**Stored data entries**
────────────────────

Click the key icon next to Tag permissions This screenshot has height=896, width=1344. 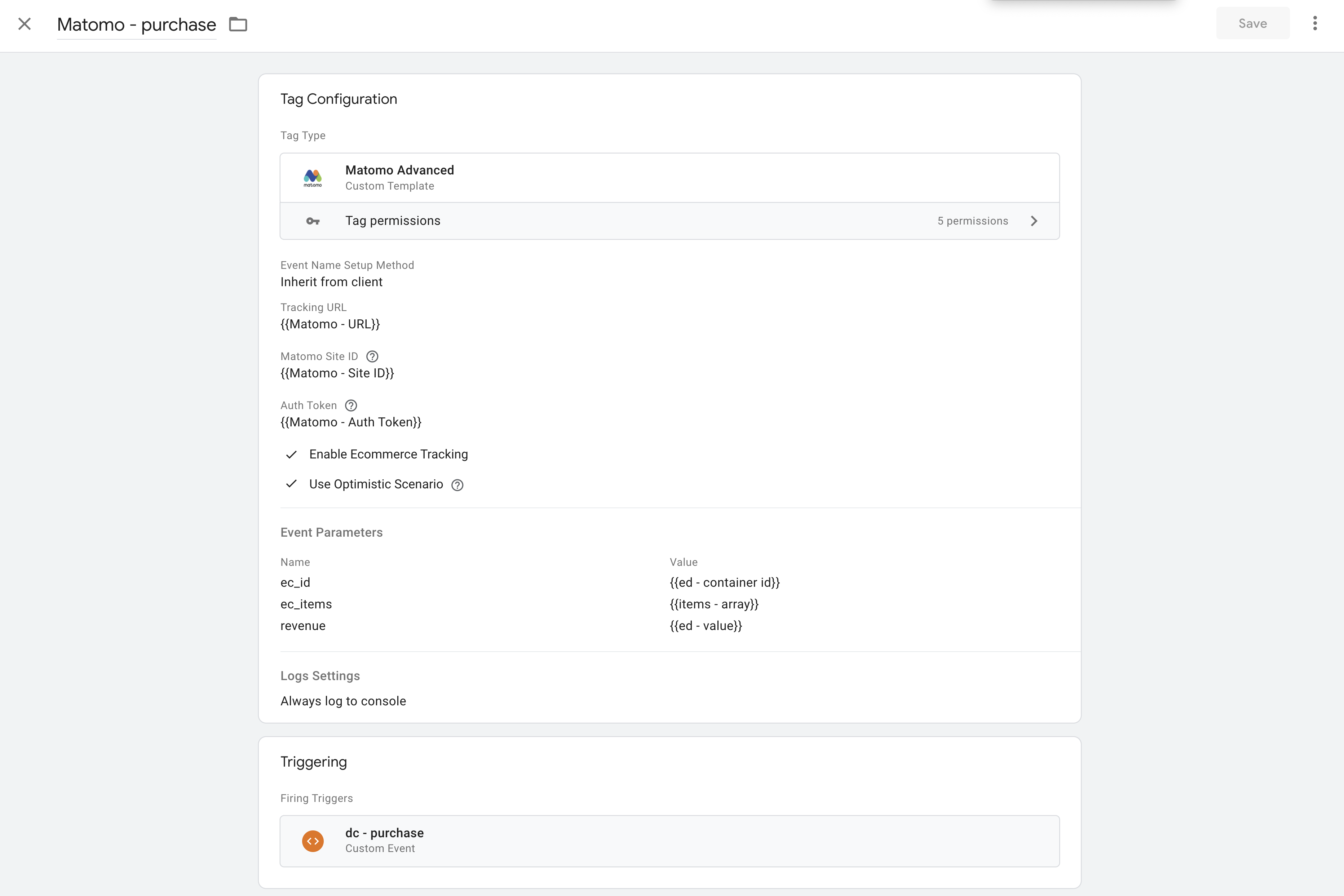coord(313,221)
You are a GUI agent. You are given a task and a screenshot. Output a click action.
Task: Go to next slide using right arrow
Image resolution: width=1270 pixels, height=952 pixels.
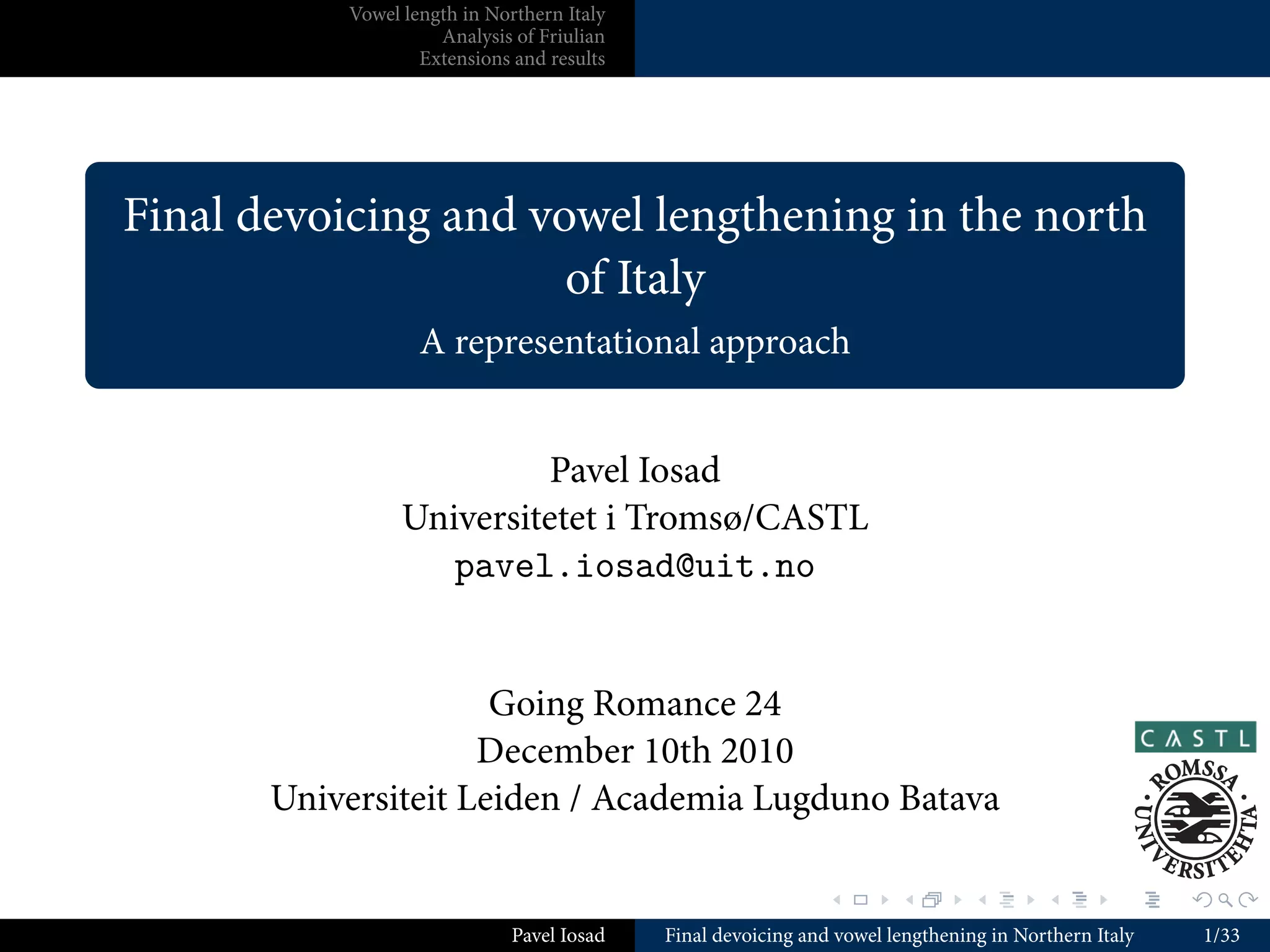(885, 900)
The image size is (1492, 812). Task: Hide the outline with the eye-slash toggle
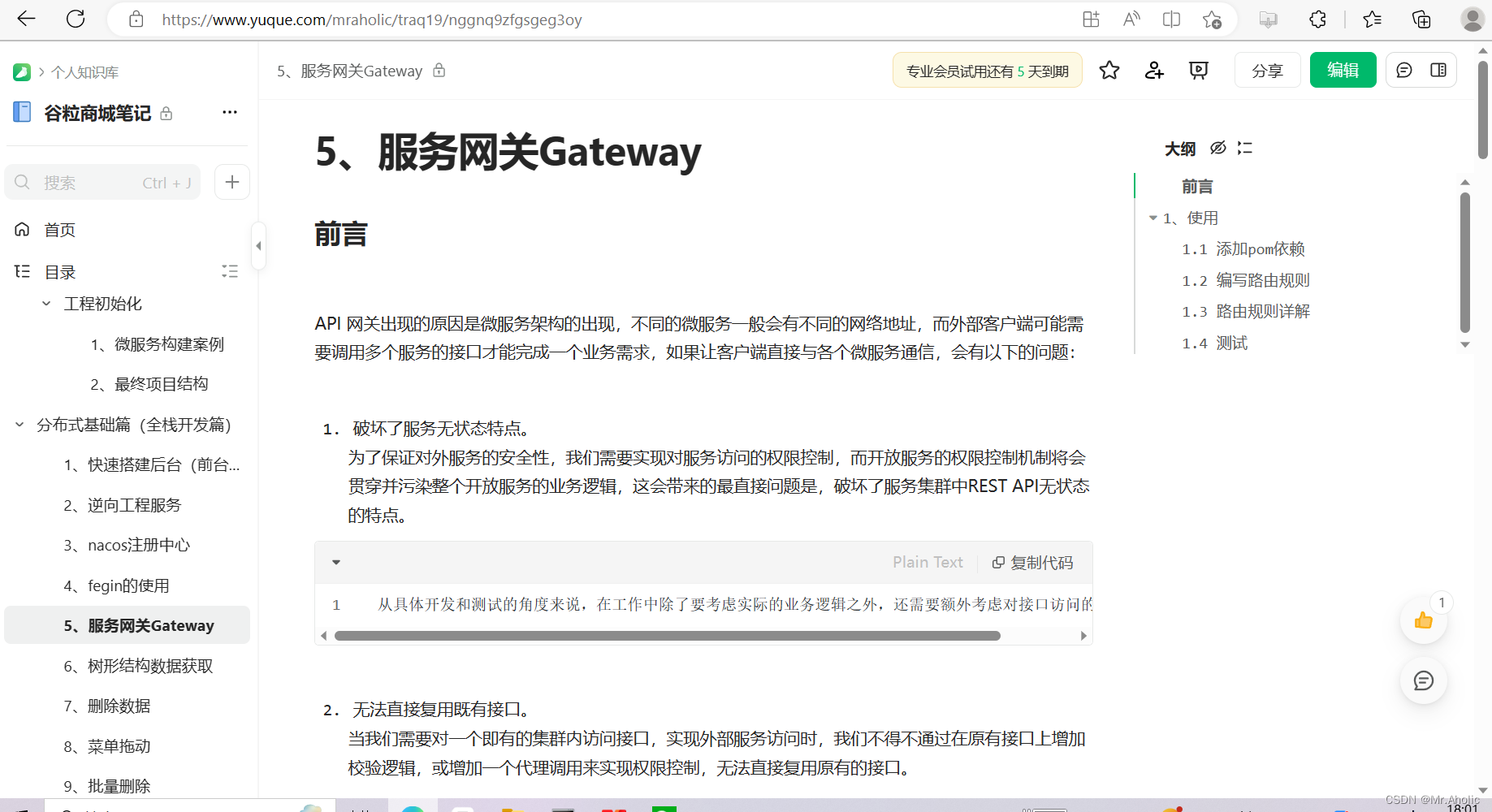click(x=1217, y=148)
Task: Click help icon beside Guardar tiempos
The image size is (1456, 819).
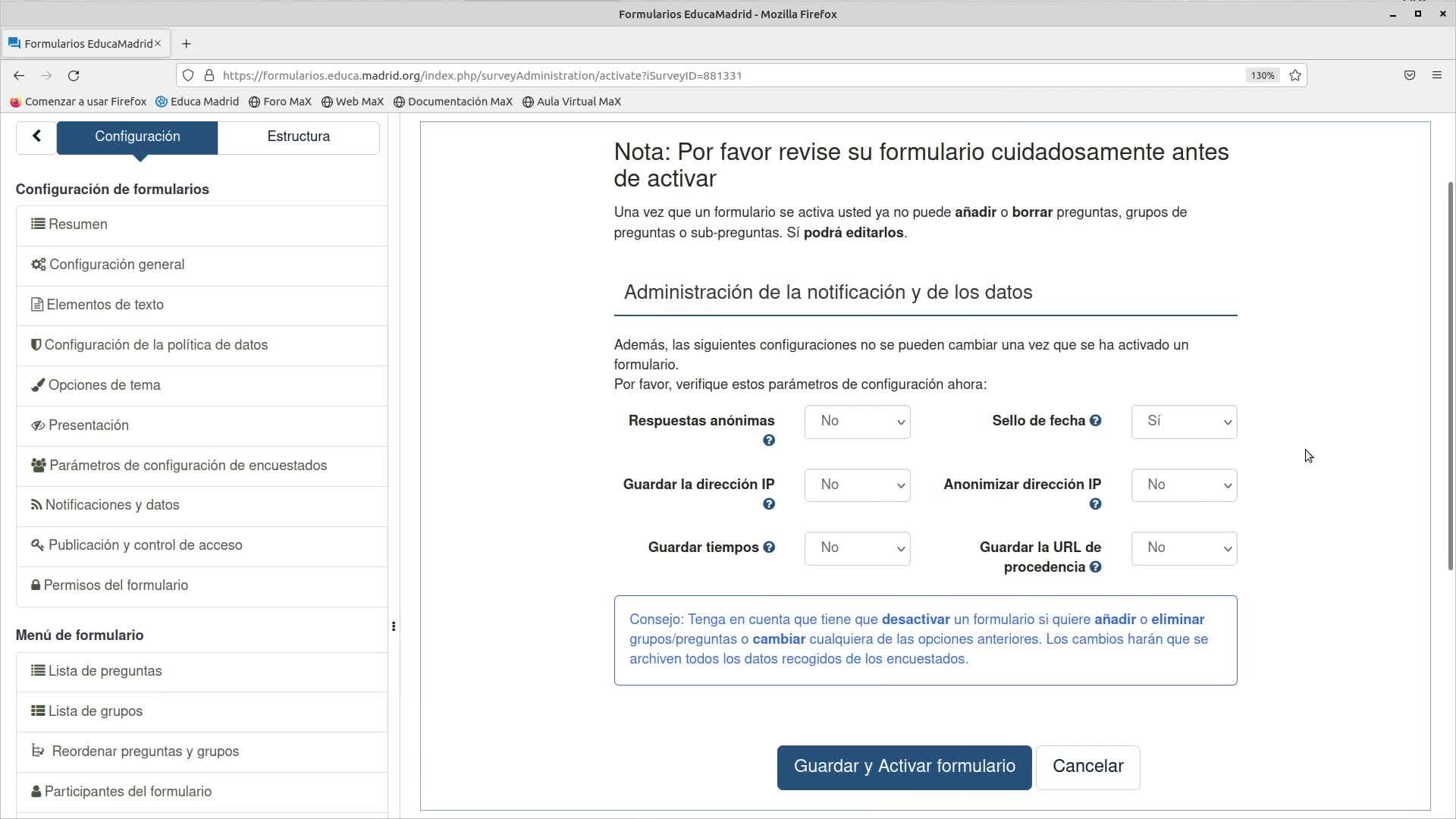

────────────────────

**Exercise directions**
Working from the line with "You are a GUI" down through the last line of the records, give every line again exactly, but no pictures.

**Task response**
You are a GUI agent. You are given a task and a screenshot. Output a click action.
Task: Go to next slide using right arrow
Image resolution: width=1270 pixels, height=952 pixels.
(885, 900)
The image size is (1492, 812). Task: Hide the outline with the eye-slash toggle
click(x=1217, y=148)
Task: Click help icon beside Guardar tiempos
The image size is (1456, 819).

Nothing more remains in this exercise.